>I am one who thinks old habits can change which means any >camera can become like an old glove if one gives it a chance. >Most often cameras with "bad" ergonomics, are just >ones for which new habits have not been adopted yet.
Stan speaks words of wisdom. Let me share my (limited) D600 experience.
I have a D700 and I've had three occasions to try the D600, D800 and my D700 at the same time (camera store). The first time I instantly enjoyed the D800 and hated the D600. I found the D600 confusing and unintuitive. When I left the store I relished that I had my D700 in hand to shoot with.
During the second visit I discovered, much to my surprise, that the D600 was not that bad to work with.
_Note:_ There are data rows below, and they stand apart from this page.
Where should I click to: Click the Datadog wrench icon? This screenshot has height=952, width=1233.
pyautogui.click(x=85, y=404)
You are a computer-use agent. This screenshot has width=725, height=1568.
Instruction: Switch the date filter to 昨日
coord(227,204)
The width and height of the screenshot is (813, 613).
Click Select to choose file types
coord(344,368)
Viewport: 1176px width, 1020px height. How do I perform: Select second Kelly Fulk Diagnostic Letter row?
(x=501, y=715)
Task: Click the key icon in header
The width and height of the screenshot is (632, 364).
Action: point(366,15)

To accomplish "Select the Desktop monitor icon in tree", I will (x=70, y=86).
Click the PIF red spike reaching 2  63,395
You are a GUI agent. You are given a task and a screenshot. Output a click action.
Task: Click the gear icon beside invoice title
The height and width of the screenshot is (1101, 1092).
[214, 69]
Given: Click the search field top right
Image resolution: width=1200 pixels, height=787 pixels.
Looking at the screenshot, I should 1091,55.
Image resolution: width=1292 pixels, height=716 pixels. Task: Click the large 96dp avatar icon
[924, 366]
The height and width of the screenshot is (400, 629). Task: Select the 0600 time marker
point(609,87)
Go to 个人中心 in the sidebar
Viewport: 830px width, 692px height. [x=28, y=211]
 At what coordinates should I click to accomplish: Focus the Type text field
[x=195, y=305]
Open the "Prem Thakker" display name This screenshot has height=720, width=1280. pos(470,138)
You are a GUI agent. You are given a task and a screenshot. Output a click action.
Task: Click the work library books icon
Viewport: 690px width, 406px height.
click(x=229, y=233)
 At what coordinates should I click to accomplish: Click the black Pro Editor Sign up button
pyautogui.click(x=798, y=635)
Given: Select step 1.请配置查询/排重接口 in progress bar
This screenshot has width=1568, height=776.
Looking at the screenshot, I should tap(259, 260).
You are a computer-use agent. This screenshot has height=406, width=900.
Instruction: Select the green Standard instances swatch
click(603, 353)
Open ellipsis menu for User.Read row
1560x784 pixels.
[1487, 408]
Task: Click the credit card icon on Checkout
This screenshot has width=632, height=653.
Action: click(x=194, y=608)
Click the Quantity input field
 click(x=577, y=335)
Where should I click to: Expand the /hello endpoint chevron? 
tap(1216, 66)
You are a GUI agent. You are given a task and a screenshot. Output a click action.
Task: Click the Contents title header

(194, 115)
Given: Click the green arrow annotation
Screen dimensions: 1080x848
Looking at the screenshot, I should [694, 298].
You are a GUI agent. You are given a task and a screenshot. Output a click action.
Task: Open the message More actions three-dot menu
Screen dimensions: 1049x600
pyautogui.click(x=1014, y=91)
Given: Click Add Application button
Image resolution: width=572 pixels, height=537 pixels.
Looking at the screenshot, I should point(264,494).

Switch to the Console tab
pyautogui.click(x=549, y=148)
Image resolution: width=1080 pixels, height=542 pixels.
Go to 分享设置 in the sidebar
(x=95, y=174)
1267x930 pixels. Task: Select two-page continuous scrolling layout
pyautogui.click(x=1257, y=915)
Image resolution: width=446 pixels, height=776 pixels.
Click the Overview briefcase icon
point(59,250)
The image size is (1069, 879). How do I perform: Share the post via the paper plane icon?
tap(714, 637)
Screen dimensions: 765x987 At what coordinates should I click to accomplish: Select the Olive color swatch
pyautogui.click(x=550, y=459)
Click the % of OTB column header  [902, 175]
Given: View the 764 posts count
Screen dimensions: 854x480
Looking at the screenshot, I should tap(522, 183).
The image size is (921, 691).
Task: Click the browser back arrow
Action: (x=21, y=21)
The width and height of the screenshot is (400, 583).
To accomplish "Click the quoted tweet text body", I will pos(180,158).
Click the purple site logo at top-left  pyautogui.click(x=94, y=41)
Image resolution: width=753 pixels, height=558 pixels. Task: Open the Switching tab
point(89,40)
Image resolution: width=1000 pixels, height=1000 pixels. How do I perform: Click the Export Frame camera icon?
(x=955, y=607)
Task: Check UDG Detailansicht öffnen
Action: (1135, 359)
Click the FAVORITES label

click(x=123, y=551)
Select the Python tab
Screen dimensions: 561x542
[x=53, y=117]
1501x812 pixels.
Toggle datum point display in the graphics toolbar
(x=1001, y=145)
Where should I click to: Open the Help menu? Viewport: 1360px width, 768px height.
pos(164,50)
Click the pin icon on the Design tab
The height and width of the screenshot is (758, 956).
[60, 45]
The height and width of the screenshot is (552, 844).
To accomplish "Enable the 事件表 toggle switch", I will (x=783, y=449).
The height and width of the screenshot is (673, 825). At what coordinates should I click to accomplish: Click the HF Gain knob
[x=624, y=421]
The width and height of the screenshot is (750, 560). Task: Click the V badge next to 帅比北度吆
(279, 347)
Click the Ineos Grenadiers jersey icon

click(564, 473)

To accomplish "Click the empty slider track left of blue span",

I no longer hated it and instead though to myself "I could probably work with this camera if I had to".
During the third visit I actually enjoyed working with the D600. I could easily adjust ISO, WB, shooting mode, etc. and take the test shots I wanted. In fact, after I left the store I realized that I might have even preferred shooting with the D600 over either the D800 or my D700. It's lighter than my D700 and smaller than either the D700 or D800. The D700 / D800 bodies seemed a bit "cluncky" in comparison. On the other hand, that may just be the desire for a new camera talking!
So, I realized that I can work with any of these three cameras. The biggest feature gap for me is the D600's 3 shot limit on exposure bracketing. It will be somewhat painful to work around this (e.g. 9 shot bracketing), but it can be done.
The decision point for me is primarily based on whether the additional resolution, dynamic range and better noise control warrant the dollars I would need to invest after selling my D700.